妖しく溺れ、愛を乞え
自分が眠ってしまったのを自覚したのは、石けんの良い匂いがしたのに視界が暗くて、ああそうか、目を閉じていたのねって思ったからだった。
「う……ん」
「みやび」
あたし、そうだ。椅子に座っていて、ウトウトしてしまったんだ。名前を呼ばれ、良い匂いに鼻をヒクつかせて、眠い目を開けた。
「……あ」
視界に飛び込んで来たのは、切れ長の、黒の中に深い青が滲む瞳と、銀色と白の中間みたいな色の髪の毛。陶器みたいな肌。

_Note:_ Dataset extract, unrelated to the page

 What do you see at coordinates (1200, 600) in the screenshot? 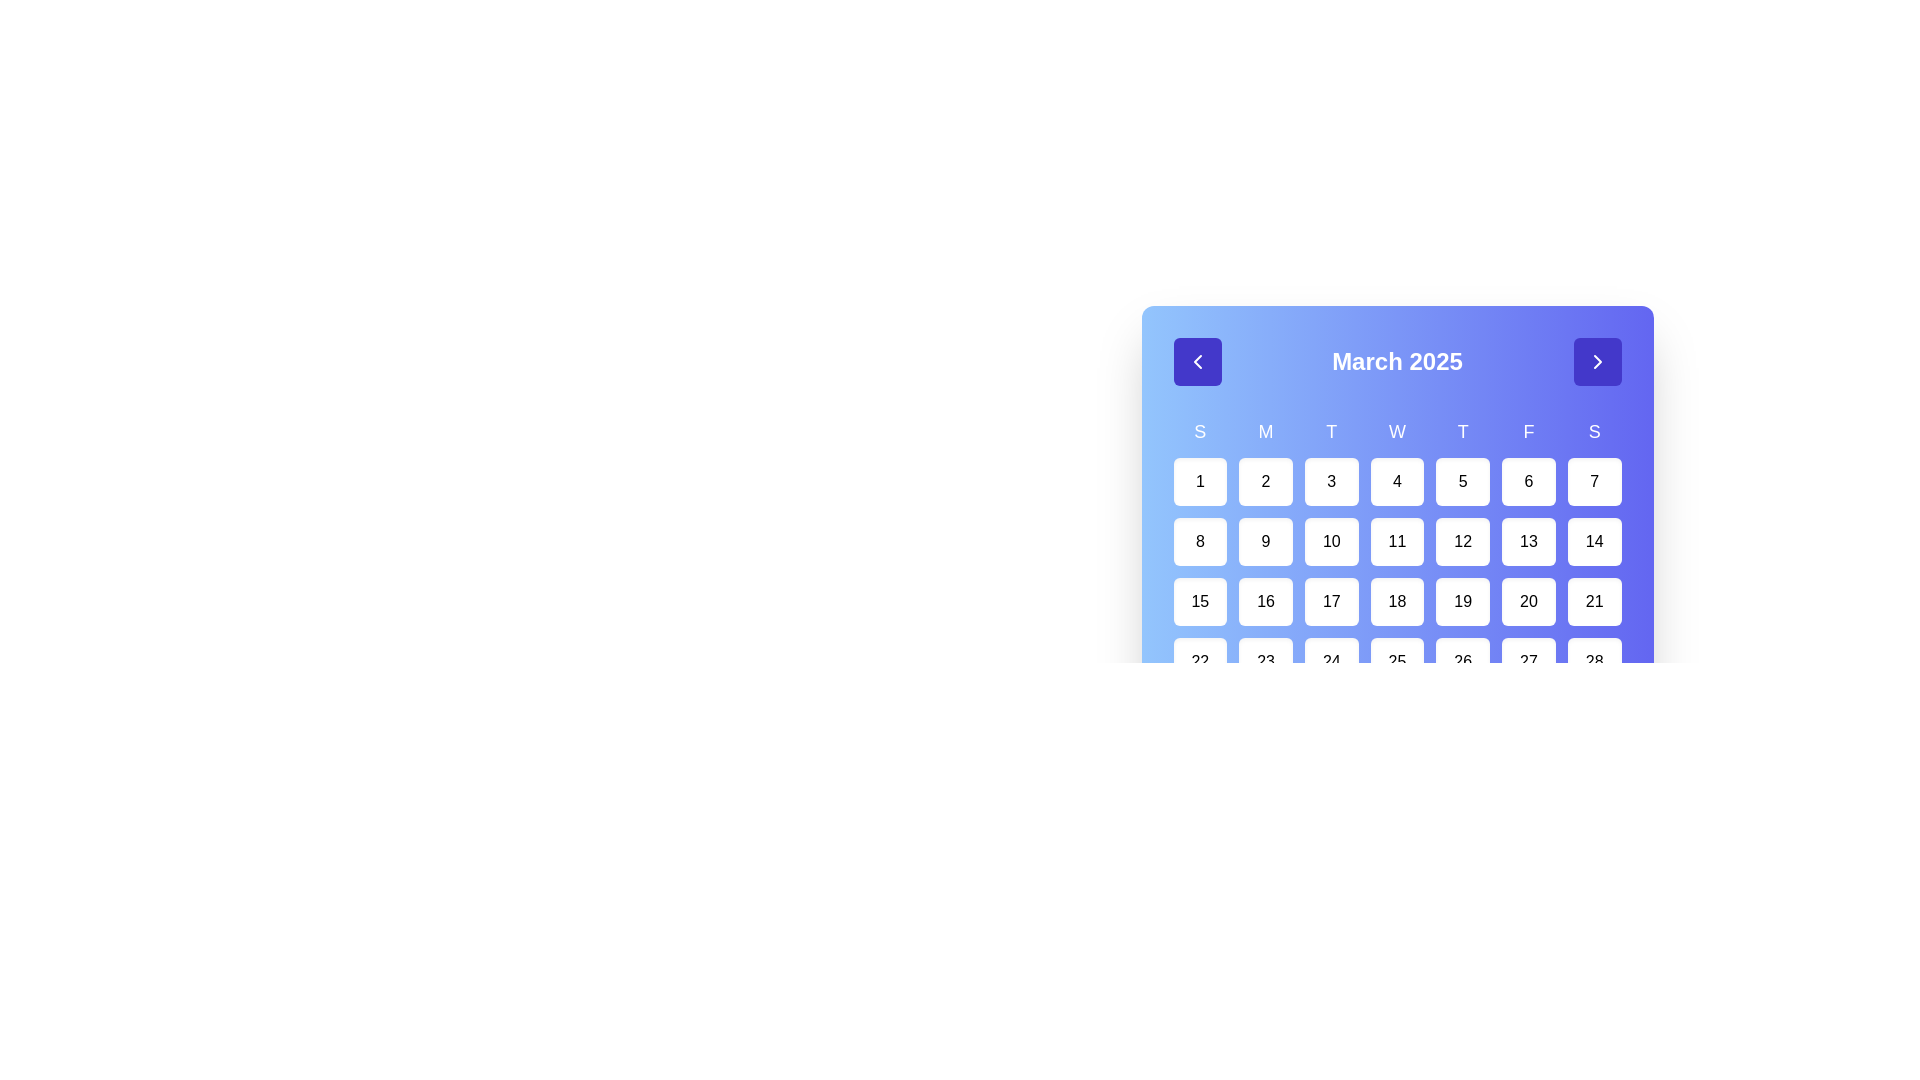
I see `the interactive button representing the 15th day of the current month in the calendar grid layout` at bounding box center [1200, 600].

さっきと違う。違うけれど、深雪だ。姿が変わっていても、その瞳の色で分かる。あと、いちいち驚いてもいられない。
あたしが一緒に居たのは、黒髪の深雪だったはずだ。
「髪の色まで……変わるのね」
「こっちが、本当の俺だ」
シャワー浴びると、髪の毛が伸びるのかしら。深雪の髪は、腰まで届きそうな長髪になっていた。あたしよりも長い。
「なぁ、もう俺を好きになったか?」
「……そんなに急に、す、好きになるわけが無いでしょう」
疲労と眠気で、面倒臭くてついOKと言いそうになる。近いよ。離れてよ……そんな、シャンプーの匂いをさせて囁かないで。
「抱いても良いか?」
「だめ」
あたしは、目を閉じた。もう良い。ここで眠ってしまおう。起きるのもシャワーを浴びるのも面倒だ。
「……チッ」
舌打ちが聞こえる。そうしたいのはこっちだって言うの。
「おい、雅」
聞こえている。でももう返事はしないんだから。眠いの、あたし。もうだめ。限界。いろんなことが一気に起こり過ぎなんだもの……。
「……眠ったのか?」
夢なのか現実なのか、ふわふわ浮いているような感覚のあと、逞しい腕に抱かれた感じがした。あたしの記憶はそこで途切れる。